**DIRECTIONS:**
For each statement, say whether it agrees with the blockchain article below, answering yes or no and quoting the article's deciding words.
1. Project Khoka was started by the South African Reserve Bank.
2. A blockchain system keeps its ledger on a single machine.
3. Blockchain raises the costs of reaching agreement between parties.
* begin PASSAGE SHOWN *
The South African Reserve Bank has pioneered Project Khoka – an adoption of blockchain systems throughout SA’s financial sector. However the capacity of SA to remain self and properly regulated by independent institutions like SARB is an economic imperative, writes ANDRIES BRINK, CEO of Andile Holdings.



Lower costs and better access to investment are fundamental for growth and jobs. Those advantages become reality when you apply the appropriate technologies. But technology can be risky and everyone prefers a stable hand to help guide the process. The South African Reserve Bank (SARB) knows this, which is why it pioneered Project Khoka, initiated in order to drive consensus and adoption of blockchain systems throughout SA’s financial sector. It is a highly proactive action, similar to other astute emerging markets such as Dubai and Singapore.

Blockchain or distributed ledger systems are fairly new. Setting aside all the buzz around cryptocurrencies, at its root a blockchain system is a fantastic trust authority that is based on a transparent smart contract. Many different systems maintain a ledger independently from each other, so a transaction can be vetted automatically by simply comparing ledgers. In other words, no cooking the books because as has been famously quipped, a computer can’t take an envelope!

What is so special about this? Blockchain is a whole new way to enforce trust. It disintermediates the middlemen and instead uses a ledger replicated between many different machines to underwrite something’s veracity. This increases the speed of agreement between parties and, when designed properly, drastically reduces the costs involved. Through Smart Contracts, it can protect lenders and borrowers alike, creating an optimised environment for entrepreneurship. It also combats corruption and disables patronage networks.
* end PASSAGE SHOWN *
* begin ENTRIES *
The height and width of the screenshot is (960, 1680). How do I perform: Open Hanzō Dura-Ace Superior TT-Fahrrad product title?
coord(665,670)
* end ENTRIES *
* begin ENTRIES *
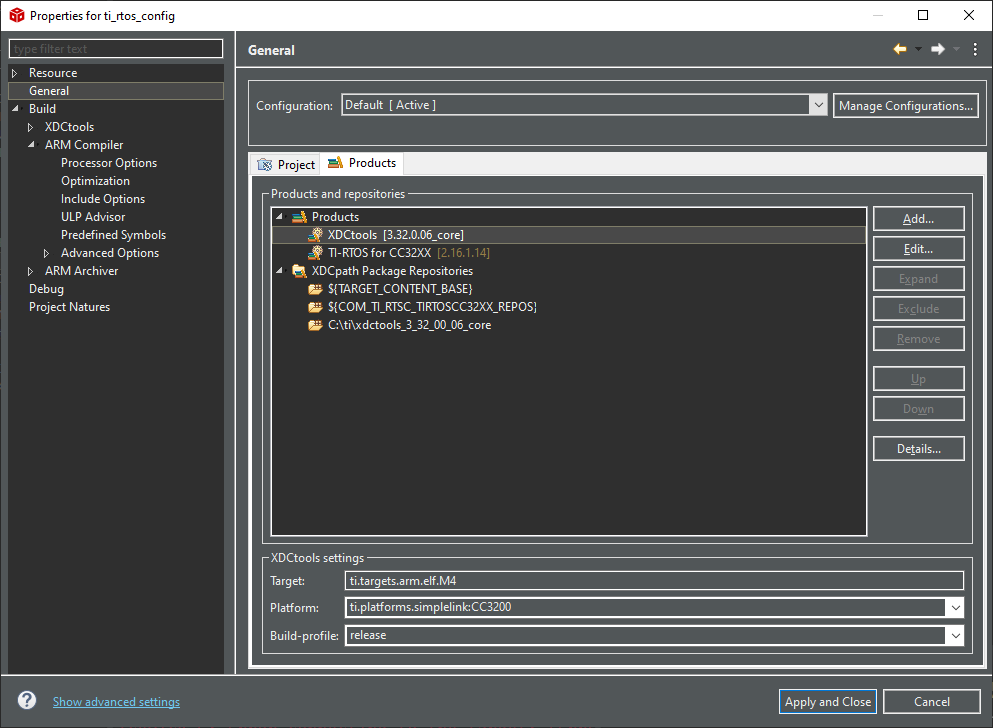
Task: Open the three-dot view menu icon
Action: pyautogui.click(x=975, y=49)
* end ENTRIES *
**SOLUTION FOR THIS TASK:**
1. Yes: "which is why it pioneered Project Khoka"
2. No: "uses a ledger replicated between many different machines"
3. No: "when designed properly, drastically reduces the costs involved"